The Edit variant specifically focuses on instruction-based image editing: users provide a reference image along with a natural language instruction describing the desired edit, and the model generates the edited result while preserving the original image's structure and content.
Boogu-Image-0.1 achieved competitive results in the Boogu Arena (an LM Arena-style preference evaluation), ranking favorably against both closed-source systems and leading open-source alternatives across 1K+ diverse test prompts.
Key Features
| Feature | Description |
|---|---|
| Task | Instruction-based image-to-image editing |
| Architecture | Unified MLLM understanding + diffusion generation |
| License | Apache 2.0 (fully open-source) |
| Library | Diffusers (custom BooguImagePipeline) |
| Languages | English and Chinese optimized |
| ComfyUI | Native support in ComfyUI |
Model Architecture
Boogu-Image-0.1 employs a unified multimodal understanding and generation architecture that integrates:
- A multimodal large language model (MLLM) for understanding user instructions and image content
- A diffusion transformer for high-quality image generation
- A VAE for latent space encoding/decoding
This unified approach allows the model to achieve precise instruction following while maintaining high image quality. The Edit variant specifically leverages the MLLM's understanding of spatial relationships, object attributes, and editing instructions to produce coherent modifications.
Capabilities
Boogu-Image-0.1-Edit excels at a variety of image editing tasks:
- Object replacement: Swap objects in an image based on text descriptions
- Background changes: Modify backgrounds while preserving foreground subjects
- Style transfer: Apply artistic styles to existing images
- Local edits: Modify specific regions guided by text instructions
- Bilingual support: Handles both English and Chinese editing instructions
ComfyUI Integration
Boogu-Image-0.1-Edit is natively supported in ComfyUI. Get started quickly with the official Boogu Image Edit workflow.

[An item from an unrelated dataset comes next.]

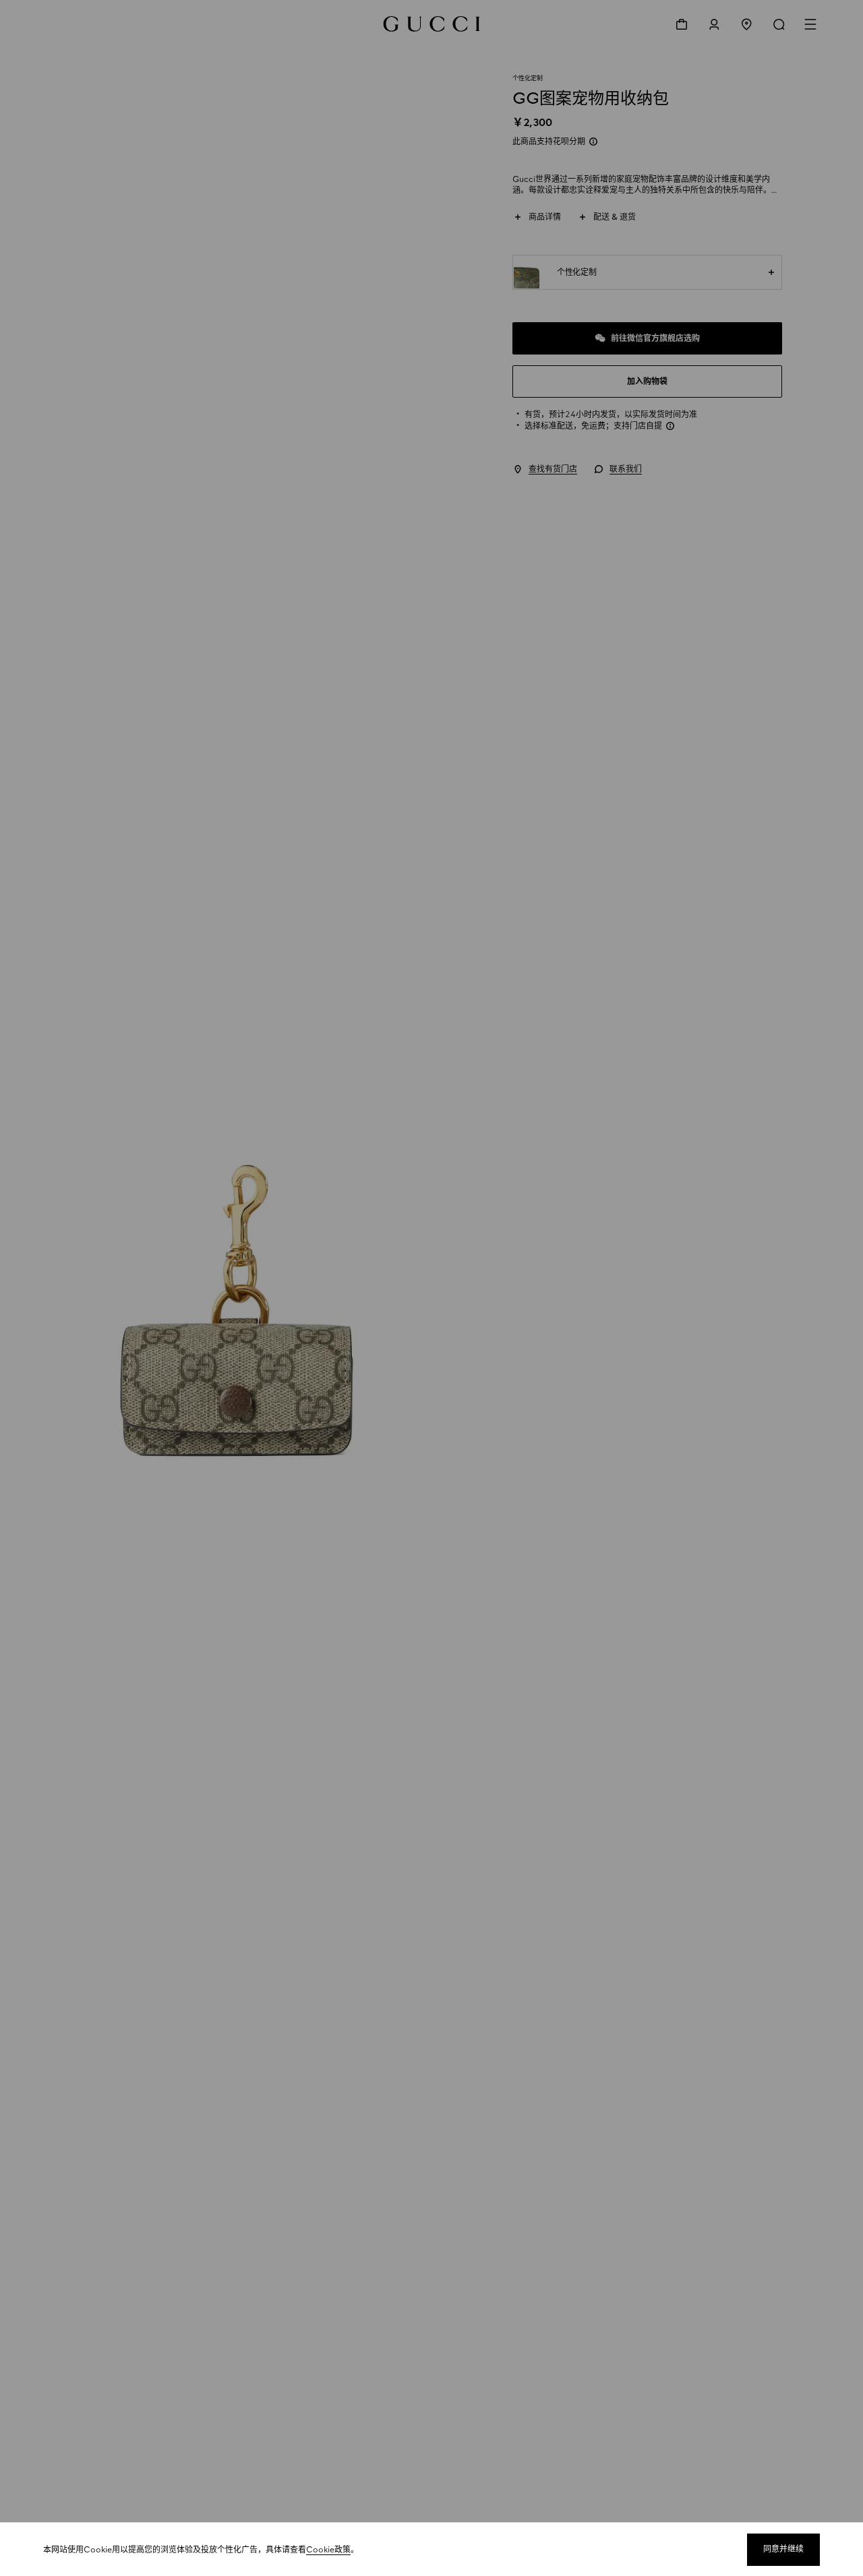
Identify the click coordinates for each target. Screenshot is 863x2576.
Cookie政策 (328, 2549)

Make sure you have updated ComfyUI to the latest version (update guide). The required model weights are available in the Comfy-Org/Boogu-Image repository on Hugging Face.
Online Demos
You can try Boogu-Image-0.1-Edit directly in your browser:
- Edit Demo: demo-edit.boogu.org
- Base Demo: demo-base.boogu.org
- Turbo Demo: demo-turbo.boogu.org
Availability
- Hugging Face (Edit): Boogu/Boogu-Image-0.1-Edit
- Hugging Face (Base): Boogu/Boogu-Image-0.1-Base
- GitHub: boogu-project/Boogu-Image
- Project Page: boogu.org
- Gallery: boogu-gallery.netlify.app
Summary
Boogu-Image-0.1-Edit brings competitive instruction-based image editing to the open-source community under a permissive Apache 2.0 license. With its unified MLLM architecture, strong bilingual support, and out-of-the-box ComfyUI integration, it represents a significant step forward for open-source image editing tools.